Pixel coordinate grounding data
= = = =

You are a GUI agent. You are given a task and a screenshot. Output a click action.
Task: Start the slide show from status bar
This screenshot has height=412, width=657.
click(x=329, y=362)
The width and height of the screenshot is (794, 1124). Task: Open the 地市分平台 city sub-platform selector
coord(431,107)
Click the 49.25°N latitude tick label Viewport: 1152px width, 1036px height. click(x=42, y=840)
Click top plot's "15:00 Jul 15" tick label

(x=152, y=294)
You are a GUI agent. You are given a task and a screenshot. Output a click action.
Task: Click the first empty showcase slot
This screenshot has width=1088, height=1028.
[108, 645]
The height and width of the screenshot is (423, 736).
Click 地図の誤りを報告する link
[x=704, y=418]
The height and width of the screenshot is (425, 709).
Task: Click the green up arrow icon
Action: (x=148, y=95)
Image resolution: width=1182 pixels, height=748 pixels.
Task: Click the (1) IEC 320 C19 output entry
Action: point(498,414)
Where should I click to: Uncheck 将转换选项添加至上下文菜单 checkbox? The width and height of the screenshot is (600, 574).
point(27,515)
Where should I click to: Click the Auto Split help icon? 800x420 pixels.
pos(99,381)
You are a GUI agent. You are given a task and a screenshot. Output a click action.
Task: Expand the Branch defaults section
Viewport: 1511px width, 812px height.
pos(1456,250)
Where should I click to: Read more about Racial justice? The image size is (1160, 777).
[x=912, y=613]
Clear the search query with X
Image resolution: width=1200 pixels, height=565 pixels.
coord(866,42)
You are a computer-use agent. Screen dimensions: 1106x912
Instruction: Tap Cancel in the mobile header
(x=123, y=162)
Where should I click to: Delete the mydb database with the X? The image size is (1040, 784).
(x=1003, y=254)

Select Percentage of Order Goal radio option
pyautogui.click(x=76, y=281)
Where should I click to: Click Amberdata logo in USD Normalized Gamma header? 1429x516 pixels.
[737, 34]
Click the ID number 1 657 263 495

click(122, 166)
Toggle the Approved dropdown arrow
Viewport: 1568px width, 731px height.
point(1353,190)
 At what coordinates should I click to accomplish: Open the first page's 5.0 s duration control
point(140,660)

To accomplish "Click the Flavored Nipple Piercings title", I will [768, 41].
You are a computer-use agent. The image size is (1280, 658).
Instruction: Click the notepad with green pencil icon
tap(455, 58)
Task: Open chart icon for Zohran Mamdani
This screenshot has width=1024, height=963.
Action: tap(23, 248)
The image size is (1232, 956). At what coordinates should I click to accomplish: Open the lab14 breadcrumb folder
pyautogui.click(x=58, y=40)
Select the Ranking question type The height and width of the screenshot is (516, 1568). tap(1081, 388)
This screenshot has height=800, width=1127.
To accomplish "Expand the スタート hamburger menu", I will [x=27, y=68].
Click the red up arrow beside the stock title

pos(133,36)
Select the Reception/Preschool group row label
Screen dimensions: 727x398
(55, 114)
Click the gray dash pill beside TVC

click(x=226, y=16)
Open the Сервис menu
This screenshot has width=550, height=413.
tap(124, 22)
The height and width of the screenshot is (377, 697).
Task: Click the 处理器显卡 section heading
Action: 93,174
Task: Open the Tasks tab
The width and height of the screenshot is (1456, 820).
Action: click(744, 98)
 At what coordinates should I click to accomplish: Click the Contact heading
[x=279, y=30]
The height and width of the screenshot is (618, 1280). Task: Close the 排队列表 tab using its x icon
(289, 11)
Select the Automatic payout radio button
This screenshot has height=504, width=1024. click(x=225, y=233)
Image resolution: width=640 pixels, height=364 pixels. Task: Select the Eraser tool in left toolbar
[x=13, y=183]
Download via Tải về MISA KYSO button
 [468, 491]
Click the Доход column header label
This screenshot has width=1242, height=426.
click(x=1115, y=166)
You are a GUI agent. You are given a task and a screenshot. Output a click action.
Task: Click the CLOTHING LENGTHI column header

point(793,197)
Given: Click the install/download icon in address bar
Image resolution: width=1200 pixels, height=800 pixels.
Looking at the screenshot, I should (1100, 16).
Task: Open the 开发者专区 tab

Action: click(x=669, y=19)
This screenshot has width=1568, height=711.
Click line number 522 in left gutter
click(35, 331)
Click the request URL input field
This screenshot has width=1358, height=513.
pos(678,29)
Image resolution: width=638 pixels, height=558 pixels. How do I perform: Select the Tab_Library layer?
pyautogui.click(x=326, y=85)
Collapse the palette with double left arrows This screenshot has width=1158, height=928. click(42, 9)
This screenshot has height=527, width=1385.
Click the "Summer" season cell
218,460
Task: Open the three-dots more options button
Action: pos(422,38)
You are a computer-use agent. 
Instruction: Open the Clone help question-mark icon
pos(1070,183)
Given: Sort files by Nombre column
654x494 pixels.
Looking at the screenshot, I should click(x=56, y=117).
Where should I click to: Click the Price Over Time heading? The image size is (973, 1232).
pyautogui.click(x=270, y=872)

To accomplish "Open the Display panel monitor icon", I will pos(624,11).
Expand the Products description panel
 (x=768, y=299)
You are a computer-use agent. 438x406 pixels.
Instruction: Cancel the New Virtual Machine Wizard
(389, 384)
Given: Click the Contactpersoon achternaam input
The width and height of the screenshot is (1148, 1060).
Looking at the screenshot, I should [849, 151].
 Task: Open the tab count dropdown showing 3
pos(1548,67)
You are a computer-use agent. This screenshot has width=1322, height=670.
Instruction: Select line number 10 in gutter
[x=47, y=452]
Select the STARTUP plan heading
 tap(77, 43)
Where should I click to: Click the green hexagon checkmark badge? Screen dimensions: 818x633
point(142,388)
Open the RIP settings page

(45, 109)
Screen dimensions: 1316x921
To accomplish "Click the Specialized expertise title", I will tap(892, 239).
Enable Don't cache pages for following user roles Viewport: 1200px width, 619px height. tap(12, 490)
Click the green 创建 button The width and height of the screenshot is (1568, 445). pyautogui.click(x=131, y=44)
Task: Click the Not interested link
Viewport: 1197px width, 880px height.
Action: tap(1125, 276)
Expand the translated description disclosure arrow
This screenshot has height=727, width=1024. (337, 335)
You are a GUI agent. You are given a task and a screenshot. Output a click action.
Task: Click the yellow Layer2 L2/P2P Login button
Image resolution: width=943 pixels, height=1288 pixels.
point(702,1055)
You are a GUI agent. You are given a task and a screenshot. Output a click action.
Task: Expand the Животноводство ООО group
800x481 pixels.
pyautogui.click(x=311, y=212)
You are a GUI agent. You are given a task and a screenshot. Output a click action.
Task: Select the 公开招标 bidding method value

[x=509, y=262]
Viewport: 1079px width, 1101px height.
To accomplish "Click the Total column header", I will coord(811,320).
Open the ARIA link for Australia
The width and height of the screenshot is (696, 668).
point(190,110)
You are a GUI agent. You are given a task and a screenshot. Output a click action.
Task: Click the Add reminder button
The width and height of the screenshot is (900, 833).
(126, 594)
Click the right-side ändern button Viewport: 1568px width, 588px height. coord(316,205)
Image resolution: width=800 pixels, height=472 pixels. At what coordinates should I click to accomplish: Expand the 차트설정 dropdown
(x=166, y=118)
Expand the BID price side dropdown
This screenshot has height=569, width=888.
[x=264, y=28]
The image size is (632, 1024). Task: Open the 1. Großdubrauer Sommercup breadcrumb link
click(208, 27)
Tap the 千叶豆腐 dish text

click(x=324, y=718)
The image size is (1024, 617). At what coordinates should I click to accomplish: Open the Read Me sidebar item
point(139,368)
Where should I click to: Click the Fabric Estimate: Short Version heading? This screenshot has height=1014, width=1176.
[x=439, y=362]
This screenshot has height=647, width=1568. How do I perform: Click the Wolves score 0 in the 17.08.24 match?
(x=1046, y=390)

= = = =

## What the task asks
Could you print all of the entries again exactly as they stand?

## Answer to the exercise
You are a GUI agent. You are given a task and a screenshot. Output a click action.
Task: Start the slide show from status bar
This screenshot has height=412, width=657.
click(x=329, y=362)
The width and height of the screenshot is (794, 1124). Task: Open the 地市分平台 city sub-platform selector
coord(431,107)
Click the 49.25°N latitude tick label Viewport: 1152px width, 1036px height. click(x=42, y=840)
Click top plot's "15:00 Jul 15" tick label

(x=152, y=294)
You are a GUI agent. You are given a task and a screenshot. Output a click action.
Task: Click the first empty showcase slot
This screenshot has width=1088, height=1028.
[108, 645]
The height and width of the screenshot is (423, 736).
Click 地図の誤りを報告する link
[x=704, y=418]
The height and width of the screenshot is (425, 709).
Task: Click the green up arrow icon
Action: (x=148, y=95)
Image resolution: width=1182 pixels, height=748 pixels.
Task: Click the (1) IEC 320 C19 output entry
Action: point(498,414)
Where should I click to: Uncheck 将转换选项添加至上下文菜单 checkbox? The width and height of the screenshot is (600, 574).
point(27,515)
Where should I click to: Click the Auto Split help icon? 800x420 pixels.
pos(99,381)
You are a GUI agent. You are given a task and a screenshot. Output a click action.
Task: Expand the Branch defaults section
Viewport: 1511px width, 812px height.
pos(1456,250)
Where should I click to: Read more about Racial justice? The image size is (1160, 777).
[x=912, y=613]
Clear the search query with X
Image resolution: width=1200 pixels, height=565 pixels.
coord(866,42)
You are a computer-use agent. Screen dimensions: 1106x912
Instruction: Tap Cancel in the mobile header
(x=123, y=162)
Where should I click to: Delete the mydb database with the X? The image size is (1040, 784).
(x=1003, y=254)

Select Percentage of Order Goal radio option
pyautogui.click(x=76, y=281)
Where should I click to: Click Amberdata logo in USD Normalized Gamma header? 1429x516 pixels.
[737, 34]
Click the ID number 1 657 263 495

click(122, 166)
Toggle the Approved dropdown arrow
Viewport: 1568px width, 731px height.
point(1353,190)
 At what coordinates should I click to accomplish: Open the first page's 5.0 s duration control
point(140,660)

To accomplish "Click the Flavored Nipple Piercings title", I will [768, 41].
You are a computer-use agent. The image size is (1280, 658).
Instruction: Click the notepad with green pencil icon
tap(455, 58)
Task: Open chart icon for Zohran Mamdani
This screenshot has width=1024, height=963.
Action: tap(23, 248)
The image size is (1232, 956). At what coordinates should I click to accomplish: Open the lab14 breadcrumb folder
pyautogui.click(x=58, y=40)
Select the Ranking question type The height and width of the screenshot is (516, 1568). tap(1081, 388)
This screenshot has height=800, width=1127.
To accomplish "Expand the スタート hamburger menu", I will [x=27, y=68].
Click the red up arrow beside the stock title

pos(133,36)
Select the Reception/Preschool group row label
Screen dimensions: 727x398
(55, 114)
Click the gray dash pill beside TVC

click(x=226, y=16)
Open the Сервис menu
This screenshot has width=550, height=413.
tap(124, 22)
The height and width of the screenshot is (377, 697).
Task: Click the 处理器显卡 section heading
Action: 93,174
Task: Open the Tasks tab
The width and height of the screenshot is (1456, 820).
Action: click(744, 98)
 At what coordinates should I click to accomplish: Click the Contact heading
[x=279, y=30]
The height and width of the screenshot is (618, 1280). Task: Close the 排队列表 tab using its x icon
(289, 11)
Select the Automatic payout radio button
This screenshot has height=504, width=1024. click(x=225, y=233)
Image resolution: width=640 pixels, height=364 pixels. Task: Select the Eraser tool in left toolbar
[x=13, y=183]
Download via Tải về MISA KYSO button
 [468, 491]
Click the Доход column header label
This screenshot has width=1242, height=426.
click(x=1115, y=166)
You are a GUI agent. You are given a task and a screenshot. Output a click action.
Task: Click the CLOTHING LENGTHI column header

point(793,197)
Given: Click the install/download icon in address bar
Image resolution: width=1200 pixels, height=800 pixels.
Looking at the screenshot, I should (1100, 16).
Task: Open the 开发者专区 tab

Action: click(x=669, y=19)
This screenshot has width=1568, height=711.
Click line number 522 in left gutter
click(35, 331)
Click the request URL input field
This screenshot has width=1358, height=513.
pos(678,29)
Image resolution: width=638 pixels, height=558 pixels. How do I perform: Select the Tab_Library layer?
pyautogui.click(x=326, y=85)
Collapse the palette with double left arrows This screenshot has width=1158, height=928. click(42, 9)
This screenshot has height=527, width=1385.
Click the "Summer" season cell
218,460
Task: Open the three-dots more options button
Action: pos(422,38)
You are a computer-use agent. 
Instruction: Open the Clone help question-mark icon
pos(1070,183)
Given: Sort files by Nombre column
654x494 pixels.
Looking at the screenshot, I should click(x=56, y=117).
Where should I click to: Click the Price Over Time heading? The image size is (973, 1232).
pyautogui.click(x=270, y=872)

To accomplish "Open the Display panel monitor icon", I will pos(624,11).
Expand the Products description panel
 (x=768, y=299)
You are a computer-use agent. 438x406 pixels.
Instruction: Cancel the New Virtual Machine Wizard
(389, 384)
Given: Click the Contactpersoon achternaam input
The width and height of the screenshot is (1148, 1060).
Looking at the screenshot, I should [849, 151].
 Task: Open the tab count dropdown showing 3
pos(1548,67)
You are a computer-use agent. This screenshot has width=1322, height=670.
Instruction: Select line number 10 in gutter
[x=47, y=452]
Select the STARTUP plan heading
 tap(77, 43)
Where should I click to: Click the green hexagon checkmark badge? Screen dimensions: 818x633
point(142,388)
Open the RIP settings page

(45, 109)
Screen dimensions: 1316x921
To accomplish "Click the Specialized expertise title", I will tap(892, 239).
Enable Don't cache pages for following user roles Viewport: 1200px width, 619px height. tap(12, 490)
Click the green 创建 button The width and height of the screenshot is (1568, 445). pyautogui.click(x=131, y=44)
Task: Click the Not interested link
Viewport: 1197px width, 880px height.
Action: tap(1125, 276)
Expand the translated description disclosure arrow
This screenshot has height=727, width=1024. (337, 335)
You are a GUI agent. You are given a task and a screenshot. Output a click action.
Task: Click the yellow Layer2 L2/P2P Login button
Image resolution: width=943 pixels, height=1288 pixels.
point(702,1055)
You are a GUI agent. You are given a task and a screenshot. Output a click action.
Task: Expand the Животноводство ООО group
800x481 pixels.
pyautogui.click(x=311, y=212)
You are a GUI agent. You are given a task and a screenshot. Output a click action.
Task: Select the 公开招标 bidding method value

[x=509, y=262]
Viewport: 1079px width, 1101px height.
To accomplish "Click the Total column header", I will coord(811,320).
Open the ARIA link for Australia
The width and height of the screenshot is (696, 668).
point(190,110)
You are a GUI agent. You are given a task and a screenshot. Output a click action.
Task: Click the Add reminder button
The width and height of the screenshot is (900, 833).
(126, 594)
Click the right-side ändern button Viewport: 1568px width, 588px height. coord(316,205)
Image resolution: width=800 pixels, height=472 pixels. At what coordinates should I click to accomplish: Expand the 차트설정 dropdown
(x=166, y=118)
Expand the BID price side dropdown
This screenshot has height=569, width=888.
[x=264, y=28]
The image size is (632, 1024). Task: Open the 1. Großdubrauer Sommercup breadcrumb link
click(208, 27)
Tap the 千叶豆腐 dish text

click(x=324, y=718)
The image size is (1024, 617). At what coordinates should I click to accomplish: Open the Read Me sidebar item
point(139,368)
Where should I click to: Click the Fabric Estimate: Short Version heading? This screenshot has height=1014, width=1176.
[x=439, y=362]
This screenshot has height=647, width=1568. How do I perform: Click the Wolves score 0 in the 17.08.24 match?
(x=1046, y=390)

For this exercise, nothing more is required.